╭─ DATASET
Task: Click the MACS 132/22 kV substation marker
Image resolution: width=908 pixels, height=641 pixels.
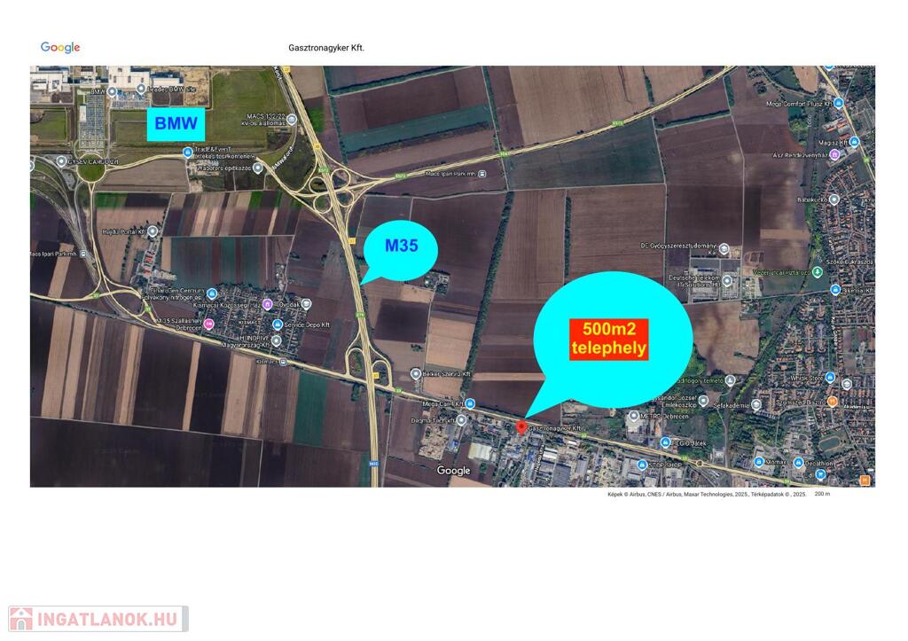Action: coord(291,120)
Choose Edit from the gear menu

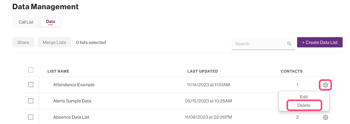coord(304,97)
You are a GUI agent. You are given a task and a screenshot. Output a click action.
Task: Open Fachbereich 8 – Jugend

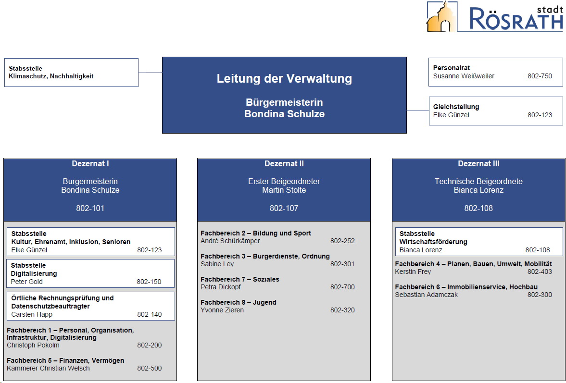tap(238, 302)
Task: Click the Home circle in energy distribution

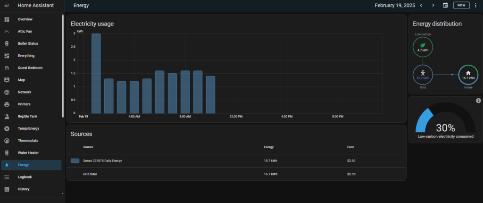Action: [x=468, y=75]
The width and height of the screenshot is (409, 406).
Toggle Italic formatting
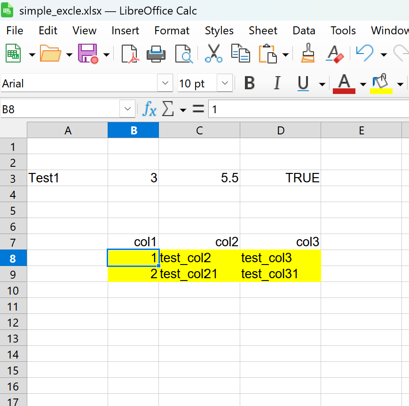(276, 83)
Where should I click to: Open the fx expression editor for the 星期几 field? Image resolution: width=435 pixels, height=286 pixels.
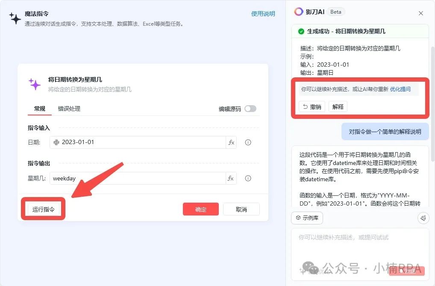pos(231,178)
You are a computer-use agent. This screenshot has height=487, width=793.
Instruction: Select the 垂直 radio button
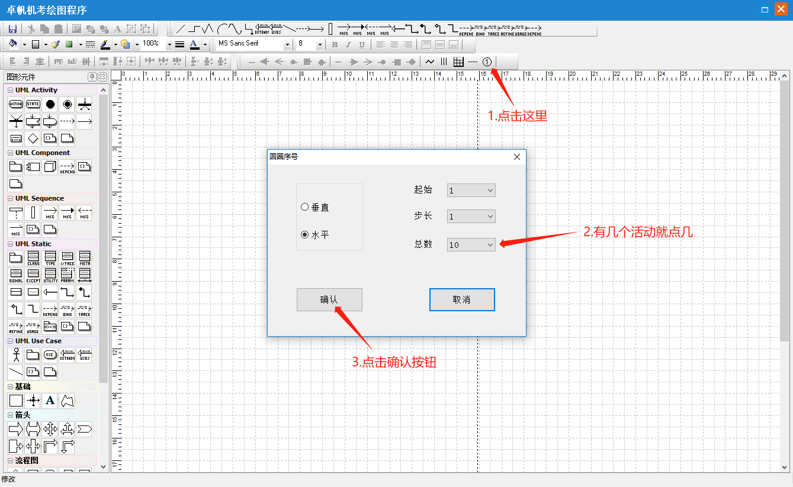coord(305,207)
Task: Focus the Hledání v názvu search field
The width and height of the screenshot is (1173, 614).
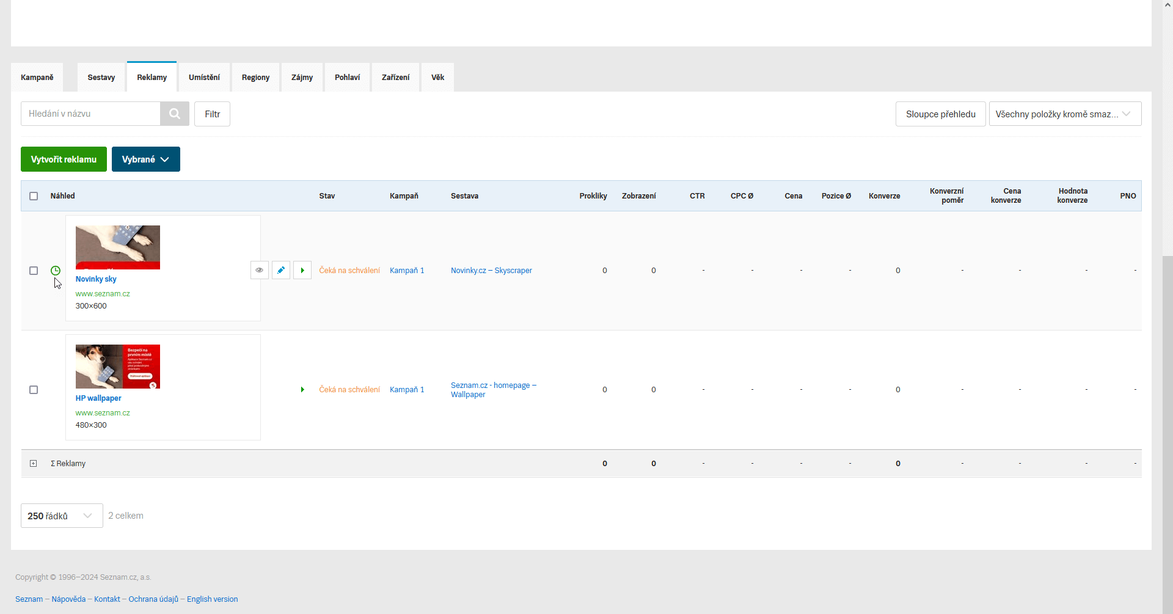Action: point(90,114)
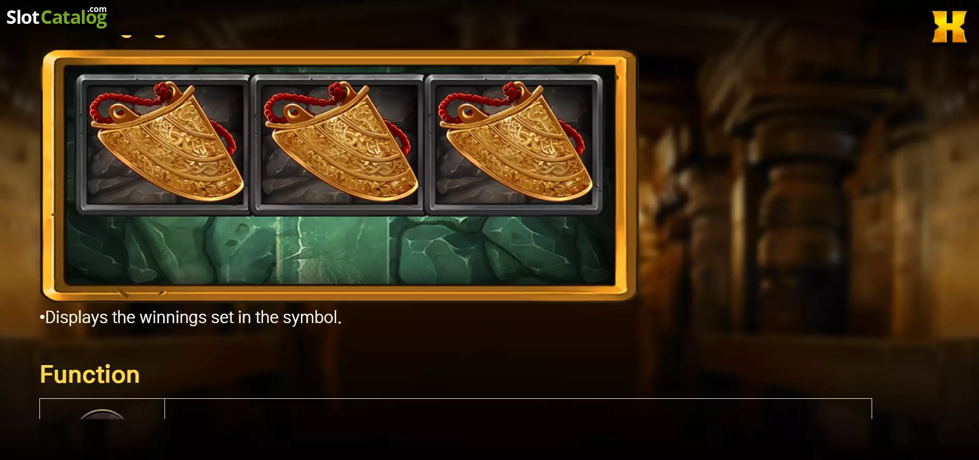The width and height of the screenshot is (979, 460).
Task: Click the golden frame's top border
Action: click(340, 57)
╰─
THE TASK.
Exact copies of the entries above are needed, with every picture removed.

ANSWER BOX.
Task: Click the MACS 132/22 kV substation marker
Image resolution: width=908 pixels, height=641 pixels.
Action: coord(291,120)
Choose Edit from the gear menu

coord(304,97)
You are a GUI agent. You are given a task and a screenshot. Output a click action.
Task: Open Fachbereich 8 – Jugend

tap(238, 302)
Task: Click the Home circle in energy distribution

Action: [x=468, y=75]
The width and height of the screenshot is (409, 406).
Toggle Italic formatting
(276, 83)
Where should I click to: Open the fx expression editor for the 星期几 field? Image resolution: width=435 pixels, height=286 pixels.
pos(231,178)
You are a computer-use agent. This screenshot has height=487, width=793.
Instruction: Select the 垂直 radio button
coord(305,207)
Task: Focus the Hledání v názvu search field
The width and height of the screenshot is (1173, 614).
Action: point(90,114)
The width and height of the screenshot is (979, 460).
Task: Click the golden frame's top border
Action: click(340, 57)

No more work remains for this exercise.